Monday 29 March 2010

Kemptown, TUSC and the Greens

A few days ago,  a Green Party activist, Sven Rufus, posted a comment to an earlier article about the TUSC election campaign in Kemptown.  Sven questioned why TUSC was standing when its policies are the same as the Greens'.  Here, Dave Bangs, a TUSC and Respect activist, offers a response to further the debate........

Hi Sven

You raise important points. Here’s a personal response to your piece from a local Respect member and strong TUSC supporter.

You say that TUSC policies merely replicate Green Party policies and imply that we should stand aside in Kemp Town for your candidate.

The Labour Party, too, though, had exemplary socialist policies written into its constitution (“for the nationalisation of the means of production, distribution and exchange…”etc) and sometimes into its manifestos (such as in 1983). In practice, though, it was a party that red-baited, broke strikes and attacked trade union power, imposed austerity cuts, abstained from key struggles (like the miners’ strike), and supported wars and imperialism world-wide at all the crucial turning points in the class struggle.

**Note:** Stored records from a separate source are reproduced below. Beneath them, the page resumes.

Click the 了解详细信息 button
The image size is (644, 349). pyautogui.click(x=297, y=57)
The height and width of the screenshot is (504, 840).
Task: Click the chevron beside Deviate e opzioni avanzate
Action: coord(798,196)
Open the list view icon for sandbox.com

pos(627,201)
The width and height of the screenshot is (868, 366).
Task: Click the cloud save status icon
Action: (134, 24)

I feel pretty strongly about that because I was a Labour Party activist for twenty years.

There are other even better examples of the difference between words and deeds on the anti-capitalist left. The old communist parties had paper positions of detailed support for formal democracy where they ruled in the Stalinist states, and a propaganda of democracy around the world, yet their practice was as different from their policies as chalk is from cheese.

My own experience of the Green Party is very much coloured by my involvement in the last two years of the exhausting five year local campaign against council housing privatization. During this struggle the Green Party position was one of total abstention from the Defend Council Housing campaign, mixed with low level hostility. (I well remember local Green Party leadership accusations that DCH was an SWP front, for instance). Your Party, indeed, supported the ‘ALMO’ option, which is a half way step towards full privatisation via the privatization of council housing management.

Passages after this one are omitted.